Records from a collection:
· · · ·

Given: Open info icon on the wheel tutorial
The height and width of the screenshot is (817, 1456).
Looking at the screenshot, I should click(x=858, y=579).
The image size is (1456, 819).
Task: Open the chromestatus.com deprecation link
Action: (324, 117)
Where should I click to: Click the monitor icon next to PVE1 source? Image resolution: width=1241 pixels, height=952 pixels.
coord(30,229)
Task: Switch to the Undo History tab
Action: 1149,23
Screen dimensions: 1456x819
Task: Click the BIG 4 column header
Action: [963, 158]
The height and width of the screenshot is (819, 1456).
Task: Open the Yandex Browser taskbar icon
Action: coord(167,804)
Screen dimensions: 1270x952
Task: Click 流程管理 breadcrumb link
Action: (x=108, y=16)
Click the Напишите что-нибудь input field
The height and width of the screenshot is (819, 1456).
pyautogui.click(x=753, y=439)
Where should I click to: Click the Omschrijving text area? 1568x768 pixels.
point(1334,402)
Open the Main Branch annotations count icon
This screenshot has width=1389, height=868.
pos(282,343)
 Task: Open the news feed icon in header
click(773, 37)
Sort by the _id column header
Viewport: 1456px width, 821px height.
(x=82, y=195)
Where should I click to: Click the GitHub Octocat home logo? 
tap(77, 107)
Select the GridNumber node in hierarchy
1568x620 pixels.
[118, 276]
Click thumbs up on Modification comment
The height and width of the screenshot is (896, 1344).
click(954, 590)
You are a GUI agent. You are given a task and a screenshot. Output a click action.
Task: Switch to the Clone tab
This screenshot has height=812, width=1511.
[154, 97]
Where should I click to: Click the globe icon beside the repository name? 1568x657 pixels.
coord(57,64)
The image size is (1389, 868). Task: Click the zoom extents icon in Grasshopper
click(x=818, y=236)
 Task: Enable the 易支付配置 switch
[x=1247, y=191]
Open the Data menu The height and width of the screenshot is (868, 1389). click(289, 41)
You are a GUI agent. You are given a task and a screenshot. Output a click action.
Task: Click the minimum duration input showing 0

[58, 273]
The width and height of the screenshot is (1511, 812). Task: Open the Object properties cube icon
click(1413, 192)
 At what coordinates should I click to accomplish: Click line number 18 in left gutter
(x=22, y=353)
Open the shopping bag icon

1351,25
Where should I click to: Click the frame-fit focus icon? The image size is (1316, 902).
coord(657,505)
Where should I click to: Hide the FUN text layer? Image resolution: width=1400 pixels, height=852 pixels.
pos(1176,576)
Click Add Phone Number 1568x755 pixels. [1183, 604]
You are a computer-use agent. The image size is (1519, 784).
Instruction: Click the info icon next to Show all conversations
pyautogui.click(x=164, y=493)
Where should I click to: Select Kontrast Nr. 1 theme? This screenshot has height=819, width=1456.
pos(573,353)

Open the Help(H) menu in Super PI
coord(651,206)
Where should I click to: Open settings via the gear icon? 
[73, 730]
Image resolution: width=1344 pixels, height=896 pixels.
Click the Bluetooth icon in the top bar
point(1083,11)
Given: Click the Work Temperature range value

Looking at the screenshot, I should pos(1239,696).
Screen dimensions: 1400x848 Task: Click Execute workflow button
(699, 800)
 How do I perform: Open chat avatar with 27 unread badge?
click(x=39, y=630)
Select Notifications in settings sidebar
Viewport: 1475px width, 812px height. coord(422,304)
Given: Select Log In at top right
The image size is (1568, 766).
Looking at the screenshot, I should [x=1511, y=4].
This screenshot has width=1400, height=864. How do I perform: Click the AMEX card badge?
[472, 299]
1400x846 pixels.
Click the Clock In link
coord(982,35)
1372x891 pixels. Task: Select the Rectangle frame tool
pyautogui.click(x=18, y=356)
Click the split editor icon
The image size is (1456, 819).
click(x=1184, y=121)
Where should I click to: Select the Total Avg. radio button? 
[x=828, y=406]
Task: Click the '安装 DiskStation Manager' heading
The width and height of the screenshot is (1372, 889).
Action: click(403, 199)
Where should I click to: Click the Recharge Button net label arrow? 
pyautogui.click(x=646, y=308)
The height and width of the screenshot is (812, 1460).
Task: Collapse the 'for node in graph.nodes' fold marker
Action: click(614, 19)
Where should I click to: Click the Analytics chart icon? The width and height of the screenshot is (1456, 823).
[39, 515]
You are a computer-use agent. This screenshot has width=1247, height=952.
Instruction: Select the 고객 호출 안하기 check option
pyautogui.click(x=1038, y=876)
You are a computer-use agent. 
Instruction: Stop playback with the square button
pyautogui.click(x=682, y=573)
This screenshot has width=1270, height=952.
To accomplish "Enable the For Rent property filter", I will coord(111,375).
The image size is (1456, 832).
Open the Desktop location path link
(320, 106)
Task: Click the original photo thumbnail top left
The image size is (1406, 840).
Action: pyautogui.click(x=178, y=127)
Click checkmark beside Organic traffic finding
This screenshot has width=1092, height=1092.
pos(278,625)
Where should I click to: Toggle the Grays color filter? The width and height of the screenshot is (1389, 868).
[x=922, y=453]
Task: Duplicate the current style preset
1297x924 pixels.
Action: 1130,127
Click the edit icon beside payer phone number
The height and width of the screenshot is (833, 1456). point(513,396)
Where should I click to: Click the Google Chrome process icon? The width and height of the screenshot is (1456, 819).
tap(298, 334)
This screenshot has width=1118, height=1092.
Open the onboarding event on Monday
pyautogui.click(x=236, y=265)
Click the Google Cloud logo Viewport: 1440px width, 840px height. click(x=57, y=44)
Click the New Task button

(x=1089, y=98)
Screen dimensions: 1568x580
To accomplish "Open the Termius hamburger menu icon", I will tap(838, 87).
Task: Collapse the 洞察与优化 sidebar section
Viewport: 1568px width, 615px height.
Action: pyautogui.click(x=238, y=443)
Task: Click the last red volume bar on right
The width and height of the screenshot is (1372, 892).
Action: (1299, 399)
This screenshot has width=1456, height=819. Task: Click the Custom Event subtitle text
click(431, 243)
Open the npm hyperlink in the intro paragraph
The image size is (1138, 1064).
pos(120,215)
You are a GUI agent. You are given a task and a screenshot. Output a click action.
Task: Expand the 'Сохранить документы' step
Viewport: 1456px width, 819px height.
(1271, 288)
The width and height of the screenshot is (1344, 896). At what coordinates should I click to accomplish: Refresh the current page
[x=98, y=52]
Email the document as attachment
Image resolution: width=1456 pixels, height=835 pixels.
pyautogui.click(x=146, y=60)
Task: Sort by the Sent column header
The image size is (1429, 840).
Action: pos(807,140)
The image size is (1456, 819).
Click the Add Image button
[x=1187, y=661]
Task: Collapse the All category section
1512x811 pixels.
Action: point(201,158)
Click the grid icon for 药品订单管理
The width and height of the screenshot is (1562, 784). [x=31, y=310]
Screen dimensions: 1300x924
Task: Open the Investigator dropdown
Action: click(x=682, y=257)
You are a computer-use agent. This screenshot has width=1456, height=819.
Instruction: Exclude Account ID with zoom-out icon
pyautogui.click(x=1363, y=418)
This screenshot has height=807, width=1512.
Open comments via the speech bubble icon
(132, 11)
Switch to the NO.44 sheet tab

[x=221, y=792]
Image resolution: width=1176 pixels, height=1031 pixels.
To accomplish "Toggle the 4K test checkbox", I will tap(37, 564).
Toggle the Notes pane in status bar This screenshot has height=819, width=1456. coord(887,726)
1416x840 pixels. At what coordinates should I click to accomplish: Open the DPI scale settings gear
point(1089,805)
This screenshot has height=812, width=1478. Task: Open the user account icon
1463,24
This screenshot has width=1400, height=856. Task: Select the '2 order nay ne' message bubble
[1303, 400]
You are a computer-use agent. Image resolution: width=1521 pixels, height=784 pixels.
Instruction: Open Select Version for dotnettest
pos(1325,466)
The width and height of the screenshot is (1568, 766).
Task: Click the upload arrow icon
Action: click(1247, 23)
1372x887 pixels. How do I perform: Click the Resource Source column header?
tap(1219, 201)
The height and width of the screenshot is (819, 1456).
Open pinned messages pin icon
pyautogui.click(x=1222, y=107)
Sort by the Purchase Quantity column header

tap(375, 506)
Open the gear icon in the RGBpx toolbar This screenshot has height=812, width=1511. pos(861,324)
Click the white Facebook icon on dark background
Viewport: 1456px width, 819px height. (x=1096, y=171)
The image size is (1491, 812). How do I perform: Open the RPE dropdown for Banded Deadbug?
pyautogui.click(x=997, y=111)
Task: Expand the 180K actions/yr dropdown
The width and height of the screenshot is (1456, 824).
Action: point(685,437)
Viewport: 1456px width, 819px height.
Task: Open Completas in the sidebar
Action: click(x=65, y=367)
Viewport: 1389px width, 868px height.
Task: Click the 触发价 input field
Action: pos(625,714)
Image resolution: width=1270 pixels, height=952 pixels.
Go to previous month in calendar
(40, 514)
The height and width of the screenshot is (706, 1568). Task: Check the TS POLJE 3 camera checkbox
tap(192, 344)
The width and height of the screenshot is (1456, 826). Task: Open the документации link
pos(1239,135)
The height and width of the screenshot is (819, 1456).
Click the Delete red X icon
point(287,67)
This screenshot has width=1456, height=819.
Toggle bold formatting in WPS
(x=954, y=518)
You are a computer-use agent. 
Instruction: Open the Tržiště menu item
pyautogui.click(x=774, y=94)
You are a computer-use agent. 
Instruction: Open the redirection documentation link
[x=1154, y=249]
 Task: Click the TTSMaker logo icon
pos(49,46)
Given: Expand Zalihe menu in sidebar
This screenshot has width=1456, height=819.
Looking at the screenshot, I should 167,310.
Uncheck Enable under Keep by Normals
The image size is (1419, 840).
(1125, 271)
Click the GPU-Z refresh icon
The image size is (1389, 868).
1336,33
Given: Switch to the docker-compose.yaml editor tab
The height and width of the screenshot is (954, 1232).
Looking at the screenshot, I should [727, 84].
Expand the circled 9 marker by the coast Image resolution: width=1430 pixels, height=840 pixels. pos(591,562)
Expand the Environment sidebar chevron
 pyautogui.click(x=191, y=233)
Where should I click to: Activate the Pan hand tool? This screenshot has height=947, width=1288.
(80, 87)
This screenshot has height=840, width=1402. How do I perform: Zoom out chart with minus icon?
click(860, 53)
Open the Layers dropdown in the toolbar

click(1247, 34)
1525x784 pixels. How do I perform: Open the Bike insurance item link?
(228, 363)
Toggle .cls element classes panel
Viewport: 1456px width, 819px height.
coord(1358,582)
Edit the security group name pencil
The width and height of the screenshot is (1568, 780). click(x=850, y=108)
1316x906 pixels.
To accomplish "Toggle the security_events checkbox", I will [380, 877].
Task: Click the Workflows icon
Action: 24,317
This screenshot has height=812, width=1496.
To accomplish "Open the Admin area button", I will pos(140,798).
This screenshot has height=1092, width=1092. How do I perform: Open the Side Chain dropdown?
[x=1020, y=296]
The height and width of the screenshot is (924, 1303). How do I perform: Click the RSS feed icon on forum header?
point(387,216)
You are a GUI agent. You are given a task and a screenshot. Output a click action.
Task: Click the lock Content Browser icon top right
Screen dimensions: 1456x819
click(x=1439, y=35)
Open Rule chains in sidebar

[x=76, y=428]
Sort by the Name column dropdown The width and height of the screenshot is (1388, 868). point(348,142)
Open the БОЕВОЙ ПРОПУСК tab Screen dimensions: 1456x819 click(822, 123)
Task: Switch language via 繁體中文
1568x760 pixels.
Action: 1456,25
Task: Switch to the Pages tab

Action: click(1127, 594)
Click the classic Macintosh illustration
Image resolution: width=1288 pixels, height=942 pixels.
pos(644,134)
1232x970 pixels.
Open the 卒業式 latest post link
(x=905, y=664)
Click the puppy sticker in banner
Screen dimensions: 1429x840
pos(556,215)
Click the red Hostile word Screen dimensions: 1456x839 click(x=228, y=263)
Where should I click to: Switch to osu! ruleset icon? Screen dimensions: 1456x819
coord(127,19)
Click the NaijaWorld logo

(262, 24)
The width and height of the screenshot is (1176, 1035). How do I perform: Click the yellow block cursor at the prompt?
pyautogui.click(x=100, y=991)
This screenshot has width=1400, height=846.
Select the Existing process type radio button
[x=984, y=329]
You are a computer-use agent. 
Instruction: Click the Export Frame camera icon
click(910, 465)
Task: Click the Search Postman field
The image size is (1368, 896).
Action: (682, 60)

· · · ·

# [Prompt]
Would you please copy all lines in the data that contain the word "section"?

# [Written reply]
Task: Collapse the 洞察与优化 sidebar section
Task: Collapse the All category section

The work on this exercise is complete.